* Study text *

==*==

3. Potential Adverse Impacts of Allowances
    While the credit provisions of section 202(e) of EISA ensure that
there is a predictable upper limit to the price that cellulosic biofuel
producers can charge for a gallon of cellulosic biofuel and its
assigned RIN, there may be circumstances in which this provision has
other unintended impacts. For instance, if we made all cellulosic
allowances available to any obligated party, one obligated party could
purchase more allowances than he needs to meet his cellulosic biofuel
RVO and then sell the remaining allowances at an inflated price to
other obligated parties. Thus, we are proposing that each obligated
party could only purchase allowances from the EPA up to the level of
their cellulosic biofuel RVO. However, even with this restriction an
obligated party could still purchase both cellulosic biofuel volume
with its assigned RINs sufficient to meet its cellulosic biofuel RVO,
and also purchase allowances from the EPA. In this case, the obligated
party would effectively be using allowances as a replacement for corn
ethanol rather than cellulosic biofuel. To prevent this, we are
proposing an additional restriction: an obligated party could only
purchase allowances from the EPA to the degree that it establishes it
owns insufficient cellulosic biofuel RINs to meet its cellulosic
biofuel RVO. This approach forces obligated parties to apply all their
cellulosic biofuel RINs to their cellulosic biofuel RVO before appying
any allowances to their cellulosic biofuel RVO.
    However, even with these proposed restrictions on the purchase and
application of allowances, the statutory provision may not operate as
intended. For instance, if the combination of cellulosic biofuel volume
price and RIN price is low compared to that for corn-ethanol, a small
number of obligated parties could purchase more cellulosic biofuel than
they need to meet their cellulosic biofuel RVOs and could use the
additional cellulosic biofuel RINs to meet their advanced biofuel and
total renewable fuel RVOs. Other obligated parties would then have no
access to cellulosic biofuel volume nor cellulosic biofuel RINs, and
would be forced to purchase allowances from the EPA. This situation
would have the net effect of allowances replacing imported sugarcane
ethanol and/or corn-ethanol rather than cellulosic biofuel.
    Moreover, under certain conditions it may be possible for the
market price of corn-ethanol RINs to be significantly higher than the
market price of cellulosic biofuel RINs, as the latter is limited in
the market by the price of EPA-generated allowances according to the
statutory formula described in Section III.I.2 above. Under some
conditions, this could result in a competitive disadvantage for
cellulosic biofuel in comparison to corn ethanol. For instance, if
gasoline prices at the pump are significantly higher than ethanol
production costs, while at the same time corn-ethanol production costs
are lower than cellulosic ethanol production costs, profit margins for
corn-ethanol producers would be larger than for cellulosic ethanol
producers. Under these conditions, while obligated parties may still
purchase cellulosic ethanol volume and its associated RIN rather than
allowances, cellulosic ethanol producers would realize lower profits
than corn-ethanol producers due to the upper limit placed on the price
of cellulosic biofuel RINs through the pricing formula for allowances.
For a newly forming and growing cellulosic biofuel industry, this
competitive disadvantage could make it more difficult for investors to
secure funding for new projects, threatening the ability of the
industry to reach the statutorily mandated volumes.

==*==

* Dataset extract *
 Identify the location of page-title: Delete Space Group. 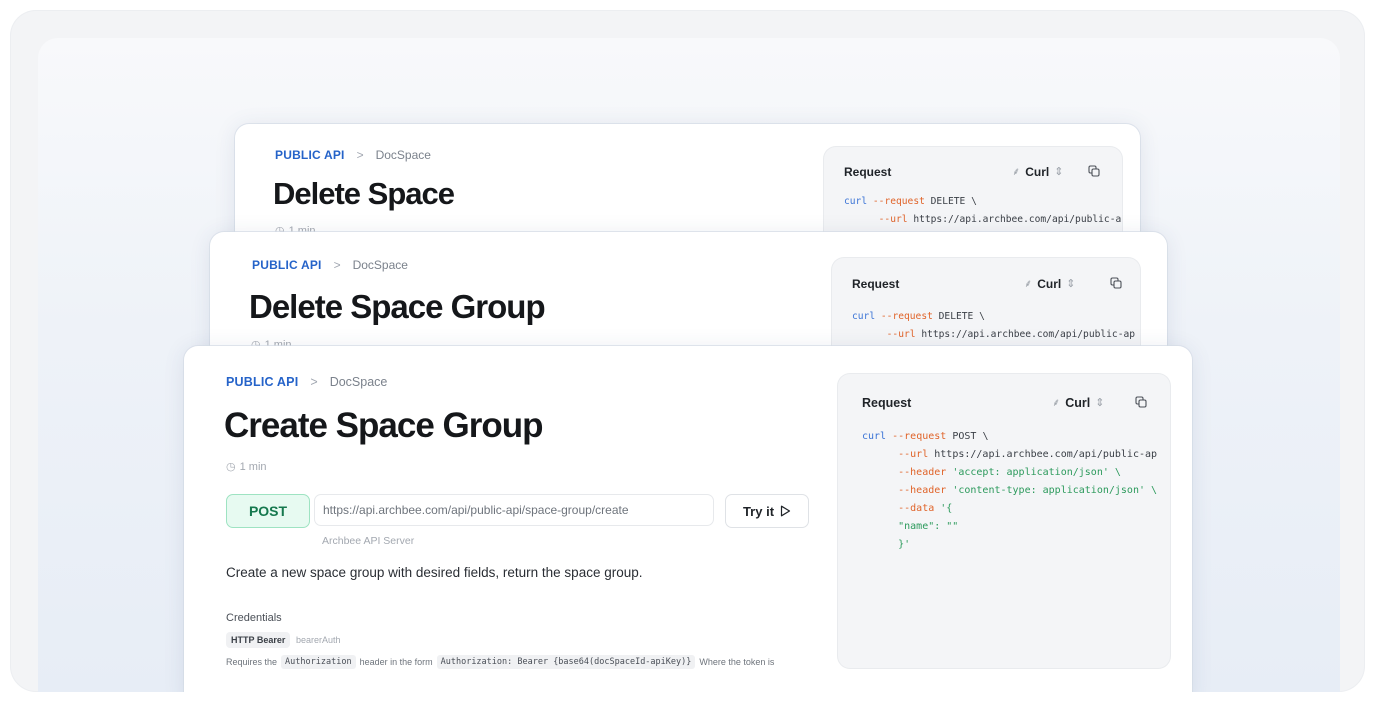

==*==

* Brief 1 *
Based on the passage on cellulosic biofuel allowances, does each statement agree with the text? Answer yes or no for each, quoting the words that decide it.
(a) An obligated party could buy allowances from the EPA only up to the level of its cellulosic biofuel RVO.
(b) The market price of corn-ethanol RINs can never rise above that of cellulosic biofuel RINs.
(c) The market price of cellulosic biofuel RINs is limited by the price of EPA-generated allowances.
* Brief 2 *
According to the passage on cellulosic biofuel allowances, which section describes the statutory formula that limits the price of cellulosic biofuel RINs?

* Written reply 1 *
(a) Yes: "each obligated party could only purchase allowances from the EPA up to the level of their cellulosic biofuel RVO"
(b) No: "it may be possible for the market price of corn-ethanol RINs to be significantly higher than the market price of cellulosic biofuel RINs"
(c) Yes: "the latter is limited in the market by the price of EPA-generated allowances"

* Written reply 2 *
Section III.I.2